[Try it] Wherever pictures appear in the listing below, leave them out, and copy exactly, and only, everything from the line with "Open the Economic Calendars pop-out icon" down to the line with "Viewport: 199px width, 115px height.".

[Record excerpts]
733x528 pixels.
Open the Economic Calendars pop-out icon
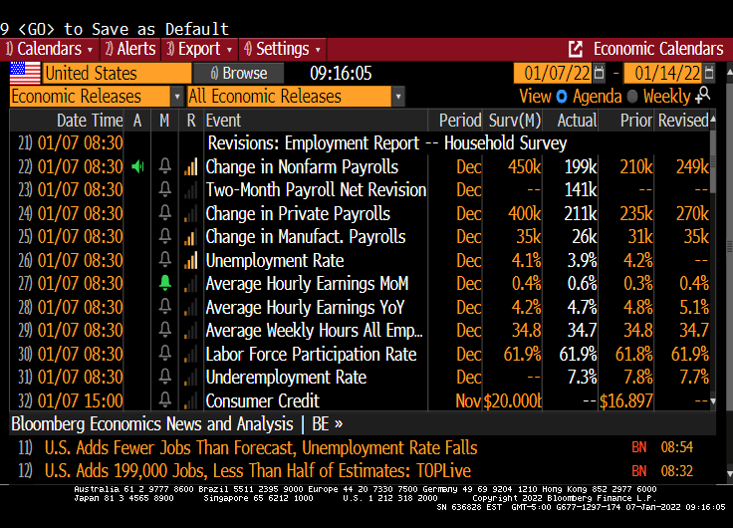click(576, 49)
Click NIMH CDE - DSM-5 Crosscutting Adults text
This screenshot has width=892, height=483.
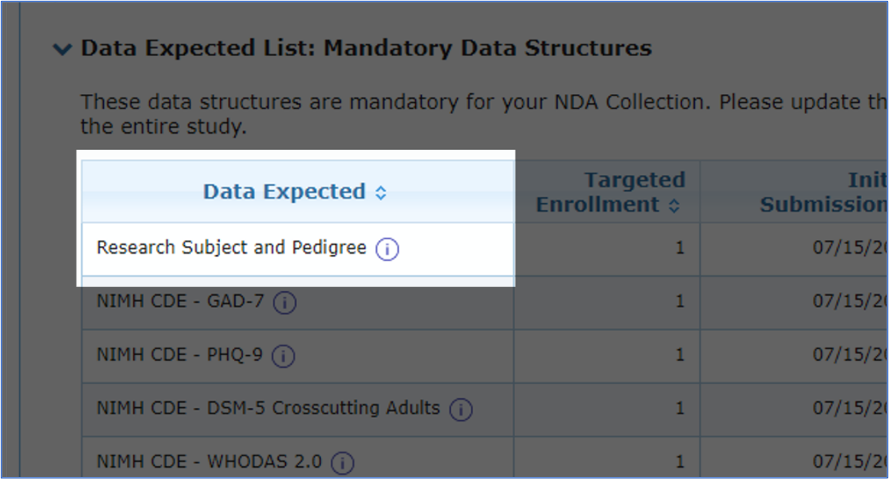[268, 409]
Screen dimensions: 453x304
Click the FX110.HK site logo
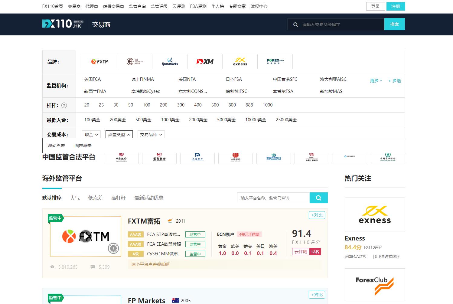(62, 24)
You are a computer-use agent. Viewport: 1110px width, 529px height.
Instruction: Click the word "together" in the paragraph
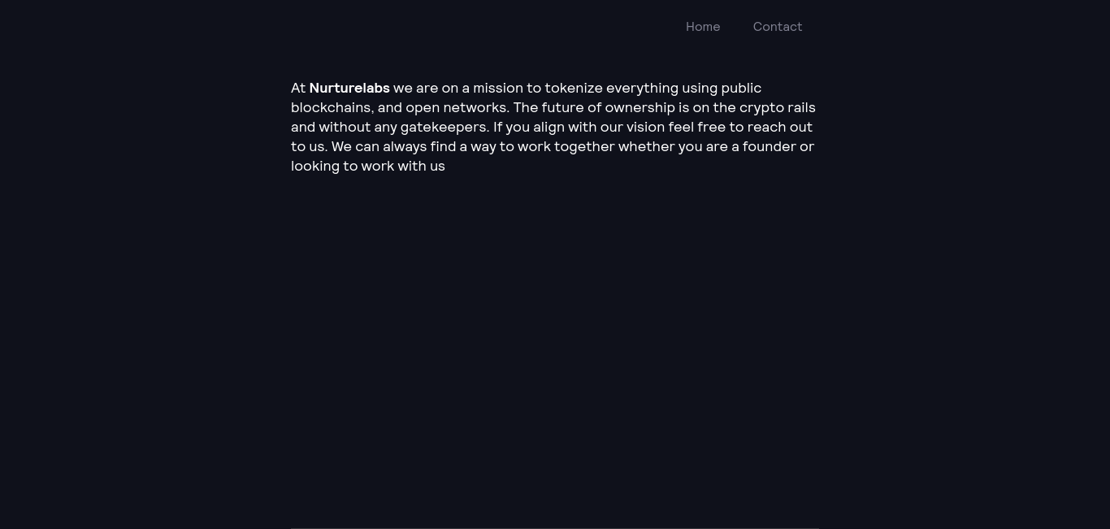(584, 147)
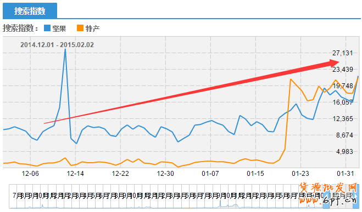Click the 27,131 value on y-axis
The width and height of the screenshot is (362, 212).
(343, 53)
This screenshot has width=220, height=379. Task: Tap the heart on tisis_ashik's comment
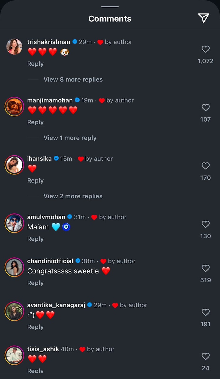click(206, 356)
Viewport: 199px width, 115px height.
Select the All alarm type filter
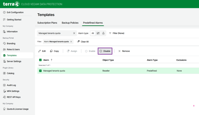(x=93, y=33)
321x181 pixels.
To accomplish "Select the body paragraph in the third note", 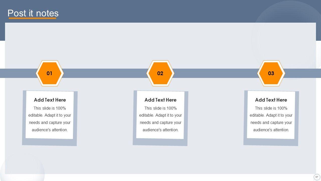I will pos(271,119).
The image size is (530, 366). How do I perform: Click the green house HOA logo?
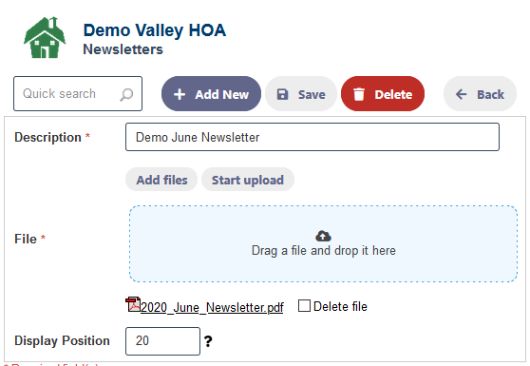click(45, 37)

[Exercise result]
Open the Economic Calendars pop-out icon
click(576, 49)
Click NIMH CDE - DSM-5 Crosscutting Adults text
This screenshot has width=892, height=483.
[268, 409]
Screen dimensions: 453x304
Click the FX110.HK site logo
(62, 24)
You are a computer-use agent. Viewport: 1110px width, 529px height.
Instruction: Click the word "together" in the paragraph
(584, 147)
Click the 27,131 value on y-axis
The width and height of the screenshot is (362, 212).
(343, 53)
This screenshot has width=220, height=379. Task: Tap the heart on tisis_ashik's comment
click(206, 356)
Viewport: 199px width, 115px height.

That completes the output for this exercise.